**The problem:** Write out every line of the listing below, keeping each one word for word and in the same order.
═══ Recorded data ═══
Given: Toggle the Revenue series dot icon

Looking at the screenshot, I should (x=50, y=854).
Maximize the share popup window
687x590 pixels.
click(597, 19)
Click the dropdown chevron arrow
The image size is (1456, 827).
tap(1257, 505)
═══
**Written reply:**
Given: Toggle the Revenue series dot icon

Looking at the screenshot, I should (x=50, y=854).
Maximize the share popup window
687x590 pixels.
click(597, 19)
Click the dropdown chevron arrow
The image size is (1456, 827).
tap(1257, 505)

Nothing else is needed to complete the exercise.